Todos los días, desde que nos despertamos, nuestra
mente es un cruce de caminos convertidos
en decisiones: ¿me levanto de la cama?¿Qué desayuno hoy?¿Y qué ropa me
pongo?¿Doy los buenos días a esa persona que últimamente es más especial que
nadie en mi vida o me hago la dura y espero a que me salude él? ¿Me compro esos
pantalones rojo sangre que puede que me hagan el culo más gordo o los negros
que disimulan más las curvas?
No hay día en que una sola persona de este mundo que ya ha
alcanzado cierta consciencia sobre su persona que no se tomen decisiones, y eso
acaba siendo un proceso sumamente agotador cuando te das cuenta de que lo estás
haciendo… porque hablan de libertad, y yo me siento mucho menos libre cuando tengo
que decidir algo que si simplemente me dejo llevar. Claro que eso la mayoría de
las veces nunca es posible. Hay que decidirse… pero ¿qué pesa más, el corazón o
la razón?
El domingo tomé una de las decisiones que menos me han
gustado de los últimos meses: el darle a una persona la posibilidad de
marcharse de mi lado. Fue una decisión racional, porque si hubiese hablado mi
corazón, las cosas habrían sido distintas… pero era lo que tenía que hacer.
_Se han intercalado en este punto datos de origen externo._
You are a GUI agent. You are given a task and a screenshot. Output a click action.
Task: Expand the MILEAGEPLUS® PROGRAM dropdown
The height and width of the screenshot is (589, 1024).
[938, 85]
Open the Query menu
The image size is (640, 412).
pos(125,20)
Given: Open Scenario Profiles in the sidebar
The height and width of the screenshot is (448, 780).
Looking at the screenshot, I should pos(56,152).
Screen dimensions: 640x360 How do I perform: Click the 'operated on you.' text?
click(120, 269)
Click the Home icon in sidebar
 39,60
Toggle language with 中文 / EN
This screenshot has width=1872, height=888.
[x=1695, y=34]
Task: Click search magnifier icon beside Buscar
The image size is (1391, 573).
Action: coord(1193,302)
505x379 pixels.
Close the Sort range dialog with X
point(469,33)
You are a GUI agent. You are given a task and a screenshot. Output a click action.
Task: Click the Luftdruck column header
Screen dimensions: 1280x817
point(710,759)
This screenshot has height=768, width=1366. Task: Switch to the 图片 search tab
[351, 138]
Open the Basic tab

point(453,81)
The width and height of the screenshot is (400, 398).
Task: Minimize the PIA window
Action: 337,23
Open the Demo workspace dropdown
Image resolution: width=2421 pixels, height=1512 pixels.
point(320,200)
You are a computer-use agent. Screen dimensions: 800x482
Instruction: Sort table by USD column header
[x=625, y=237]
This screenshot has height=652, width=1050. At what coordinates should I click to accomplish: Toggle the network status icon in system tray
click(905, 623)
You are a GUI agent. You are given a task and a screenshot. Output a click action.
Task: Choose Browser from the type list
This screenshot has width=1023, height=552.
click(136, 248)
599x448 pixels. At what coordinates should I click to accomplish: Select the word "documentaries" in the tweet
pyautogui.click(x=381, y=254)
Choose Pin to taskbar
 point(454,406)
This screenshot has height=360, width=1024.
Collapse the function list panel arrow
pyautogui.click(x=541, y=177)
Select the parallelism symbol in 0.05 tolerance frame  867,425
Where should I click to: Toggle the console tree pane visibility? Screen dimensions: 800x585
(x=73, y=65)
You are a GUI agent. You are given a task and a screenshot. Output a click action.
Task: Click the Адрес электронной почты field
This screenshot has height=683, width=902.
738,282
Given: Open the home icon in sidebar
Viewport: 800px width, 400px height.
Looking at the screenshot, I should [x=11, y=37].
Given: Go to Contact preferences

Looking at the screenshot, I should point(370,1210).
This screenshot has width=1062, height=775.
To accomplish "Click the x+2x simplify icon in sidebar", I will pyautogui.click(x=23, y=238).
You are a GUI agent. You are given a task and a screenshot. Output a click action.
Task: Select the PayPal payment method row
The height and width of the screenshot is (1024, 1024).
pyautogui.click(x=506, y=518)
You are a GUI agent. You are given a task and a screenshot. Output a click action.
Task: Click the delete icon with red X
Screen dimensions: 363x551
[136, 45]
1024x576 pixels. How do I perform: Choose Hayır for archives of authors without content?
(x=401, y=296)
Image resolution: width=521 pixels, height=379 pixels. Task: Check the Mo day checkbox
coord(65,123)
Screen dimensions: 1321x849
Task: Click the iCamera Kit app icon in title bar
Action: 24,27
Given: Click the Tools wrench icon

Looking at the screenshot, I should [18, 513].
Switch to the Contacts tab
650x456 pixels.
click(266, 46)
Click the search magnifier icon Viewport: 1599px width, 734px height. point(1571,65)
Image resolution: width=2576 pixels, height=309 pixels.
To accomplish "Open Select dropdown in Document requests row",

Si alguna vez habéis tenido que tomar una decisión
semejante, entenderéis de lo que hablo. Y comprenderéis a la perfección la
mezcla de sentimientos y emociones que tengo ahora mismo impregnados por el
cuerpo… ¿Por qué tomar una decisión así si puede que sea algo fatal, sin
retorno? Pues porque cuando ya te encuentras en un punto sin retorno, tienes
que acudir a medidas drásticas para ver si la cosa evoluciona o se estanca.
¡Qué difícil es esto de tomar decisiones!
Sobre todo cuando no sabes si has hecho lo correcto… creo
que eso no se puede saber hasta que pasa el tiempo. Y os mentiría si os dijera
que no estoy deseando que pasen los días para ver si hice bien o hice mal,
porque ahora mismo, lo único que se, es que a mí me está sirviendo para darme
de que echo de menos nuestros momentos. Le echo de menos.